- _TASK TO COMPLETE_: From the listing below, copy only the lines running from the line that contains "Switch to 'местное время' option" to the line that contains "This screenshot has width=777, height=343.", both included.

- _LISTED ENTRIES_:
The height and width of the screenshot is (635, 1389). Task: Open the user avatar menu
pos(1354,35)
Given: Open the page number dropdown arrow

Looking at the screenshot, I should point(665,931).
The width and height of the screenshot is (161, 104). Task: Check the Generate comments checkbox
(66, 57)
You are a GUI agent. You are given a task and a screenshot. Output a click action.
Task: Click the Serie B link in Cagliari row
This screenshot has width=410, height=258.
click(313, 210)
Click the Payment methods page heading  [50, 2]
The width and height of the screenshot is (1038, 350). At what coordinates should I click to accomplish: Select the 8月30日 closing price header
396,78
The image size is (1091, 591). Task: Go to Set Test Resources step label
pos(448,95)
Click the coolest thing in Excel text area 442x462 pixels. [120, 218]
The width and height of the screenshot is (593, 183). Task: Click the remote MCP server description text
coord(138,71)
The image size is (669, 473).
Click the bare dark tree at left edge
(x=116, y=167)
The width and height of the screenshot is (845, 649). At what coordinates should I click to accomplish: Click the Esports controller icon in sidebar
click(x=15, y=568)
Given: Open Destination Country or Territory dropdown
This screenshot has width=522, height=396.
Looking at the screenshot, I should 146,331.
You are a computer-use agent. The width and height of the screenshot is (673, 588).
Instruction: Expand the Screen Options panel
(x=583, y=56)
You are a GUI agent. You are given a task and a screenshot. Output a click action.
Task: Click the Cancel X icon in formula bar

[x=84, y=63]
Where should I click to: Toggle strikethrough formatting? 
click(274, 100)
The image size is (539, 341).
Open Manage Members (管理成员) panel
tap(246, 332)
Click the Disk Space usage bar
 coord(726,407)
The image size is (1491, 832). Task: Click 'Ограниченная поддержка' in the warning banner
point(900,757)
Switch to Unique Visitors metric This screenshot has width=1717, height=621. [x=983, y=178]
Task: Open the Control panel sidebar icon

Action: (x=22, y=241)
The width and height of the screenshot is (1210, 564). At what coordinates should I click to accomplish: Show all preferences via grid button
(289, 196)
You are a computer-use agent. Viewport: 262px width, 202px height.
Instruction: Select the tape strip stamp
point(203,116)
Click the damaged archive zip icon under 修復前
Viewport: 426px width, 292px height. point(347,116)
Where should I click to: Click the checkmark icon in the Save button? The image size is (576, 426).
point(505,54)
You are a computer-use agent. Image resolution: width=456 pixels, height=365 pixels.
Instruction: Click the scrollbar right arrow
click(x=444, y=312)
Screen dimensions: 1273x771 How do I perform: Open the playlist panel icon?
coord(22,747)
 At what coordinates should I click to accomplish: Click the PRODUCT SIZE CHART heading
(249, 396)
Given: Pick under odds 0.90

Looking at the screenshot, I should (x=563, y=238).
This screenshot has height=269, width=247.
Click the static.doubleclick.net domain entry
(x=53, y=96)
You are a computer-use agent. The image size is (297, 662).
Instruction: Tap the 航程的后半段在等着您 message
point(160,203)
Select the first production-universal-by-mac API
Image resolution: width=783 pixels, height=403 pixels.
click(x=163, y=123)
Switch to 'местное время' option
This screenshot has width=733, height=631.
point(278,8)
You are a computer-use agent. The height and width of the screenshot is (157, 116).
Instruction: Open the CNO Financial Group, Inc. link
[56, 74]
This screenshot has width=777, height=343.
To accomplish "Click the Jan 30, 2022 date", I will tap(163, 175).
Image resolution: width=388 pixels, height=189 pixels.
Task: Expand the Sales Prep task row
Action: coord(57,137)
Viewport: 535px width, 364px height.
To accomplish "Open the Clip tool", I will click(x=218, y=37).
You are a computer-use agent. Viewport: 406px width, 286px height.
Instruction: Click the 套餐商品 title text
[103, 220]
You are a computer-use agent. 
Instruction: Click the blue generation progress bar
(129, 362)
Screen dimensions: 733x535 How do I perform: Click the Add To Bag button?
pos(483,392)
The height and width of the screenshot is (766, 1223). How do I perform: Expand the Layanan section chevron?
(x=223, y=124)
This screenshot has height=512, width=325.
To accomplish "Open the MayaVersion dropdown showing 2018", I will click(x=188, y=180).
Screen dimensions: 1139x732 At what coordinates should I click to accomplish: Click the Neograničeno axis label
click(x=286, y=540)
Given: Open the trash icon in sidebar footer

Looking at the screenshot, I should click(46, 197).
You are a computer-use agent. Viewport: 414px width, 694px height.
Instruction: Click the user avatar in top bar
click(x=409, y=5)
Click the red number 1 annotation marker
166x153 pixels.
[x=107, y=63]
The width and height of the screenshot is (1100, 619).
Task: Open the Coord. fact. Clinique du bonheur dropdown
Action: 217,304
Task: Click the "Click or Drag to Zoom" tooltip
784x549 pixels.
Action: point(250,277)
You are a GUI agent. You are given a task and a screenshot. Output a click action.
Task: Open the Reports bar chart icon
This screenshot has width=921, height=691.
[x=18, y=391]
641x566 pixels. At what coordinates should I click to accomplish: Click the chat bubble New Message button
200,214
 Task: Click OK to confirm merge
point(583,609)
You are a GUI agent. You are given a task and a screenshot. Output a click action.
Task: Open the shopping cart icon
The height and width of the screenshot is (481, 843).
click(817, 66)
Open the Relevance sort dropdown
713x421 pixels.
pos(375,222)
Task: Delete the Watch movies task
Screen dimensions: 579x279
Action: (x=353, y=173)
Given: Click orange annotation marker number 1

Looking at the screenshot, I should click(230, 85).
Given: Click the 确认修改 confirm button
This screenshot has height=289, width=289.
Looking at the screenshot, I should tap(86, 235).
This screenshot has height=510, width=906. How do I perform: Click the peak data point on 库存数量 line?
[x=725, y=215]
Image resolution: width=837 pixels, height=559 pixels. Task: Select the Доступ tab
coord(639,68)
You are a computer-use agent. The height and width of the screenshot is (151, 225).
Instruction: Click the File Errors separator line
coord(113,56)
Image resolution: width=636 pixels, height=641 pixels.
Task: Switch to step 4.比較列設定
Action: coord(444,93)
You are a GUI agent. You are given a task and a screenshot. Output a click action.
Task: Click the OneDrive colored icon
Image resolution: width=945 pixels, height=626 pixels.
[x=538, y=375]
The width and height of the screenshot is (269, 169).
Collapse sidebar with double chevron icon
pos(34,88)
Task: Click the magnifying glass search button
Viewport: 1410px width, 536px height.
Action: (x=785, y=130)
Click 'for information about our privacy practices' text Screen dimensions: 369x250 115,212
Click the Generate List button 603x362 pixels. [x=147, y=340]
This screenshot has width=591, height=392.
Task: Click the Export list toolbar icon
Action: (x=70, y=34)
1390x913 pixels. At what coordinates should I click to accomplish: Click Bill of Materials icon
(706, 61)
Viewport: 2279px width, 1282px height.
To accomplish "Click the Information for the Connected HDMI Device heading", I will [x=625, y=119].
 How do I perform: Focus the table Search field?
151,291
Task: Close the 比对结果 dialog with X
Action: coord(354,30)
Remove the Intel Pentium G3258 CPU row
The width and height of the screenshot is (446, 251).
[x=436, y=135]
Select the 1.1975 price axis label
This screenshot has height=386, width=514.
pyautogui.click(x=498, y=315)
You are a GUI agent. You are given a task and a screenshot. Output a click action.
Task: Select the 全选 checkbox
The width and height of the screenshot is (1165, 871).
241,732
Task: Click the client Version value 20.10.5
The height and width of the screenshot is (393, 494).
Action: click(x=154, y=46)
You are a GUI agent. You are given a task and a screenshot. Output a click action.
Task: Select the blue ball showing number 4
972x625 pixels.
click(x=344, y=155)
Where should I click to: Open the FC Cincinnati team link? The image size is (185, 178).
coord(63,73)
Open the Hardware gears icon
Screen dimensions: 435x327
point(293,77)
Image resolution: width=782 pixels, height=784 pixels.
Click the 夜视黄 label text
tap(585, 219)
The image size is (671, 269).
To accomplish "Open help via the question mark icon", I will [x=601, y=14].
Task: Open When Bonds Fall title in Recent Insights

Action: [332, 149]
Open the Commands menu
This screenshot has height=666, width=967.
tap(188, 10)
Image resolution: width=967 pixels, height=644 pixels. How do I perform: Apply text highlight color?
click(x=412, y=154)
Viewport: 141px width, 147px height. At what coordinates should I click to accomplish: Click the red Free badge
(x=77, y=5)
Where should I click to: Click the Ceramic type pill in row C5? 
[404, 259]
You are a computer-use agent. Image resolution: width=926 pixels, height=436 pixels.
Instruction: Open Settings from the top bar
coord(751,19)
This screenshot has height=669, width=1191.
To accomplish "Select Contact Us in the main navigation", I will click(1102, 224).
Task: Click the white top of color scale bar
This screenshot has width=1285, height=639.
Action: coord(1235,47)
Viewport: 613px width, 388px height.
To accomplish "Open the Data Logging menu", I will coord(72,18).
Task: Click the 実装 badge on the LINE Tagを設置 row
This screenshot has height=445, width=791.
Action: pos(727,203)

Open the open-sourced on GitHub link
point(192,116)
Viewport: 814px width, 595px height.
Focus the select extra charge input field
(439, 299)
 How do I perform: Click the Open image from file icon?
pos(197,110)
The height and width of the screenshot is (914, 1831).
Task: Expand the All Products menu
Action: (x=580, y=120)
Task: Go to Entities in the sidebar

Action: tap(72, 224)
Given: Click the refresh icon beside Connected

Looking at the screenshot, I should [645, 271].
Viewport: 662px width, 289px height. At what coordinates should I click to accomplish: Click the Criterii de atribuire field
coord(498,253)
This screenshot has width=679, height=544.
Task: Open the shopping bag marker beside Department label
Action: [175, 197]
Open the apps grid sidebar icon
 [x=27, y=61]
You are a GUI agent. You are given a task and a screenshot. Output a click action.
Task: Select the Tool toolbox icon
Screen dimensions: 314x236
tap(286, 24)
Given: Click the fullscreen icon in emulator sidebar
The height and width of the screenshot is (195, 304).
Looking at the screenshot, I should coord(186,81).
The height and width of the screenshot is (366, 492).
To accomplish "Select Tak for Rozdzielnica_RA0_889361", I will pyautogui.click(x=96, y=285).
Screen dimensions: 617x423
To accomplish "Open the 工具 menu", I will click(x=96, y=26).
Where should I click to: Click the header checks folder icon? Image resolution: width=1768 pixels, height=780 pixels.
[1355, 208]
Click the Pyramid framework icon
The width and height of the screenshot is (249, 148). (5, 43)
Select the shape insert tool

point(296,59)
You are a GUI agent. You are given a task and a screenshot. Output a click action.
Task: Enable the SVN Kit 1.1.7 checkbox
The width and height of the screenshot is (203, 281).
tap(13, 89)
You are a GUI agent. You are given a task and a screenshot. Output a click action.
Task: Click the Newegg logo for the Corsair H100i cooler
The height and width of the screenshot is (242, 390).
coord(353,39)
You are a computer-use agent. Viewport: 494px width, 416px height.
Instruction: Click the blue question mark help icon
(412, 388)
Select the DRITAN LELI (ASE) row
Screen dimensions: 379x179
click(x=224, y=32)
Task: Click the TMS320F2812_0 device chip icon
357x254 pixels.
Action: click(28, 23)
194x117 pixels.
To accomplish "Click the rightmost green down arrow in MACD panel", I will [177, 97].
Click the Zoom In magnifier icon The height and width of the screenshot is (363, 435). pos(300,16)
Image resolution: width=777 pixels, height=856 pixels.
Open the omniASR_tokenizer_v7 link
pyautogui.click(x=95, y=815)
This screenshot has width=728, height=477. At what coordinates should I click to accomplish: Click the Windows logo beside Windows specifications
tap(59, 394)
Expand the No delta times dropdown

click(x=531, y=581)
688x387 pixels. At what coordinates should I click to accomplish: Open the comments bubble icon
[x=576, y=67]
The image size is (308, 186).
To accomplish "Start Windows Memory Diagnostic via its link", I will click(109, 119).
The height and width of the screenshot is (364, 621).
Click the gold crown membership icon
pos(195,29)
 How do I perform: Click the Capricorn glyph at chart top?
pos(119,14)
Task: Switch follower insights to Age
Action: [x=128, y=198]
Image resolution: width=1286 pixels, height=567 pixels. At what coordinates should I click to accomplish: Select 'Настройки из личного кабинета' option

- _OUTPUT BELOW_:
Switch to 'местное время' option
This screenshot has width=733, height=631.
point(278,8)
You are a computer-use agent. The height and width of the screenshot is (157, 116).
Instruction: Open the CNO Financial Group, Inc. link
[56, 74]
This screenshot has width=777, height=343.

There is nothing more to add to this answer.